The Corps of Engineers Building
Address: 600 South Lake Avenue
Architects: William T. Bray and Wallace Wellbanks
Built: 1906 | Extant

Workers pose in front of the newly built Corps of Engineers building shortly before its completion in 1906. (Image: Lake Superior Maritime COllection.)
When the federal government took over the ship canal, it also acquired two small strips of land on either side of the waterway. They dubbed the property “Canal Park” but didn’t do anything to make it very park-like. Then in 1902, with work on the new ship canal piers complete, the government decided to spend $30,000 on park improvements (“concrete walks, grass plots, and trees”) and a spanking-new Neoclassical Revival office building for the Corps of Engineers, designed by federal architect Wallace Wellbanks along with Duluth architect W. T. Bray. The building also ended talks of moving the Corps’ Lake Superior headquarters to Houghton or Marquette on Michigan’s Upper Peninsula.

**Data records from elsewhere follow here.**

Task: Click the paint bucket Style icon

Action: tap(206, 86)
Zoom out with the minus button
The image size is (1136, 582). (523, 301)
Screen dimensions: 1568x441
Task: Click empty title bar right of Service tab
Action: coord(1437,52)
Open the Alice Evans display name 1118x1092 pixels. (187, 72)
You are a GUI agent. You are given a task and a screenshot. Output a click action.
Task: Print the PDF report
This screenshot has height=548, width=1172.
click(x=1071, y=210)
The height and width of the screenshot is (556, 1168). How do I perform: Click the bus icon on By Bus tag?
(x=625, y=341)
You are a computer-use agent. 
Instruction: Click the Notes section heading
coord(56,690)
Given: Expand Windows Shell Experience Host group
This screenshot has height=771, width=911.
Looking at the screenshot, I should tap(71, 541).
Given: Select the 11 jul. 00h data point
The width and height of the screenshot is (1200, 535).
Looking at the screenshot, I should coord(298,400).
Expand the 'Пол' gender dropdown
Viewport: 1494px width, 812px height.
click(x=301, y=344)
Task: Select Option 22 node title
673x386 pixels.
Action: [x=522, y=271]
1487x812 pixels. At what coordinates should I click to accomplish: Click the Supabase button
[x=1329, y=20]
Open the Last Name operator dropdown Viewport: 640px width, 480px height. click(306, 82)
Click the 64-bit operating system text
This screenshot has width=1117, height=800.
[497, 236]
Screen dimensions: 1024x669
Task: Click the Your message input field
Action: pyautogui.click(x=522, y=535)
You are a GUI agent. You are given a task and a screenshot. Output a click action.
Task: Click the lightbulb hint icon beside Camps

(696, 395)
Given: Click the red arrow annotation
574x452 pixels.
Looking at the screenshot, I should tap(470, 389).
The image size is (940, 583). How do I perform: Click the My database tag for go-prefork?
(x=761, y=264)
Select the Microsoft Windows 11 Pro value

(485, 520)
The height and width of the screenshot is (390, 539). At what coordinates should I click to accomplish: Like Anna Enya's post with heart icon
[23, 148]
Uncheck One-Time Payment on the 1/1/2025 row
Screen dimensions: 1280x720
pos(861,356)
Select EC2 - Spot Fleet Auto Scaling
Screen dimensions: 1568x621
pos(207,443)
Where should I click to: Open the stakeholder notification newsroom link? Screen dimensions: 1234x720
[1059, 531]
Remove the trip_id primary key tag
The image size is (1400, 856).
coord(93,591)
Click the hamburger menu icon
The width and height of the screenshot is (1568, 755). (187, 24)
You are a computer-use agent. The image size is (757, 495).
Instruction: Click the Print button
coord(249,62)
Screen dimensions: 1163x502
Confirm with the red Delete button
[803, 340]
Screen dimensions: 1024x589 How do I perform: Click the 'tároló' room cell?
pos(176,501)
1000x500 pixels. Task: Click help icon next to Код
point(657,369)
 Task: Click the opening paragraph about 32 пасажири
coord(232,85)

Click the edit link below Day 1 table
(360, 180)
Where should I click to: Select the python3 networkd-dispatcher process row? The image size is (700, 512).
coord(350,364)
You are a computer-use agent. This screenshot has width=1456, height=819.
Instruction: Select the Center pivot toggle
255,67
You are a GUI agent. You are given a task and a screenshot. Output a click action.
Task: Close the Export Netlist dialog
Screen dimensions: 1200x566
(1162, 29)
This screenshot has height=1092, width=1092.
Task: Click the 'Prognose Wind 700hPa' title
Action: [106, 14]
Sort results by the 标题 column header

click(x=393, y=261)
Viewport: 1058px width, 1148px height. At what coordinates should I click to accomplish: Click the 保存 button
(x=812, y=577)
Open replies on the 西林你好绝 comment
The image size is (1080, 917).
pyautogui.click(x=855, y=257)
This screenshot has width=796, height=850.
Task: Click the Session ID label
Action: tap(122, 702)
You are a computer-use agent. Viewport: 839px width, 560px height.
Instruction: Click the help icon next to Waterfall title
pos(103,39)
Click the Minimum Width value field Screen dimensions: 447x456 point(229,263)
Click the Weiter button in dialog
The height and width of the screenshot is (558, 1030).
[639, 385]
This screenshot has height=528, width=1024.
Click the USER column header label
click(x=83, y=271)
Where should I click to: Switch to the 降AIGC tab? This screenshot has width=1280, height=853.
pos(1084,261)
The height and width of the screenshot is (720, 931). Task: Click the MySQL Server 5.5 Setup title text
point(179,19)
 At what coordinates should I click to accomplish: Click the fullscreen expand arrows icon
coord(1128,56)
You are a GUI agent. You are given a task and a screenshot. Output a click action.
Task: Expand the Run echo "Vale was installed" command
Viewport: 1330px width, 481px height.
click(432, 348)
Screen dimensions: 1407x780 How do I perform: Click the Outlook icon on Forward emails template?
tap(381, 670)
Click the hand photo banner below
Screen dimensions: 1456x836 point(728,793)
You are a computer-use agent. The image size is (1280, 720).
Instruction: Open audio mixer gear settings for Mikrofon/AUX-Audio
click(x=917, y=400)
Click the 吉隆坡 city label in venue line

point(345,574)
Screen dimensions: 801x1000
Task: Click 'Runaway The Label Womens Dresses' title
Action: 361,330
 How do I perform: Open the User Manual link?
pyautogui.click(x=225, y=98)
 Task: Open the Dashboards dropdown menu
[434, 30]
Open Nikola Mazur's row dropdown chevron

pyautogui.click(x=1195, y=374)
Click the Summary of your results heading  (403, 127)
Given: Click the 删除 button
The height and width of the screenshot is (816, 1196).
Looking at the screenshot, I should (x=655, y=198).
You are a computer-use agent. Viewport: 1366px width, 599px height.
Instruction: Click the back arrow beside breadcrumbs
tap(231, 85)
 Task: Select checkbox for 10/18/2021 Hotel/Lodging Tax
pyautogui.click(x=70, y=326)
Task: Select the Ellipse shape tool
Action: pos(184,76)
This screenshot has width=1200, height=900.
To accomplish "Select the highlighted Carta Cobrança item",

The three-story building, made of pressed brick with Bedford stone trim, include Doric elements of the Neoclassical school. The building site was raised two feet and a three-foot concrete seawall was added along the pier-side of the building to prevent flooding when storms washed water over the canal’s piers. The building has few lavish flourishes, but its doors, according to newspaper reports in 1906, are of “of English, American and Flemish oak or mahogany and the workmanship is artistic.”
At the time, Duluth’s Corps of Engineer’s building was the only facility of its kind in the United Sates. Besides offices, it held facilities for testing concrete and other materials the engineers used in marine construction project such as the piers along the Duluth Ship Canal. It also contained a darkroom for processing photographs and blueprints. The building actually cost $25,00 to complete and was said to be “beyond a doubt the best lighted building in Duluth,” a feat accomplished with large windows “in the most scientific arrangement” so that “there is hardly a shadow in any of the rooms and not a dark corner.”
In 1971 the park received an $82,000 facelift thanks in part to Jeno’s, Inc., which purchased a portion of the park to create more employee parking. The park improved its own parking, fixed drainage issues, created a circular drive to ease traffic, added additional green spaces, planted more trees, and improved the lighting to make the area more hospitable to visitors.
The park became even more of a tourist destination in 1973 with the opening of the Lake Superior Maritime Visitor Center, which later connected directly to the Corps of Engineers Building.
Oddly enough the museum developed out of a need for restroom facilities. Back in the late 1960s, the bridge’s “comfort stations”—bathrooms the Corps of Engineers insisted be installed in the base of the bridge’s approaches in 1929—had become so decrepit that the city removed them, turning the space into storage. Soon afterward, however, desperate tourists began relieving themselves in and around the park. So the Corps of Engineers decided to build restroom facilities adjacent to the Corps building. The original plans for the project demonstrated that the height of the addition didn’t complement the existing structure, so another level was added. Someone then suggested that the extra space could house an exhibit or two about Lake Superior’s shipping history, which in turn sparked more ambitious ideas. By the time the building was completed in 1973, what had started as a simple bathroom addition had become the Canal Park Marine Museum.
The museum, designed by architects Aguar, Jrying, Whiteman & Moser to resemble a ship’s bridge, tells the history of shipping on Lake Superior through fascinating exhibits that range from actual artifacts of maritime history to recreations of sailors’ quarters aboard ore boats to scale models of a variety of vessels that once sailed the lake. C. Patrick Labadie served as the museum’s first curator; at this writing, Thomas Holden mans the wheel of what has been renamed the “Lake Superior Maritime Visitor Center.” By the time the aerial bridge celebrated its one hundredth year in 2005, more than 12 million people had visited the museum.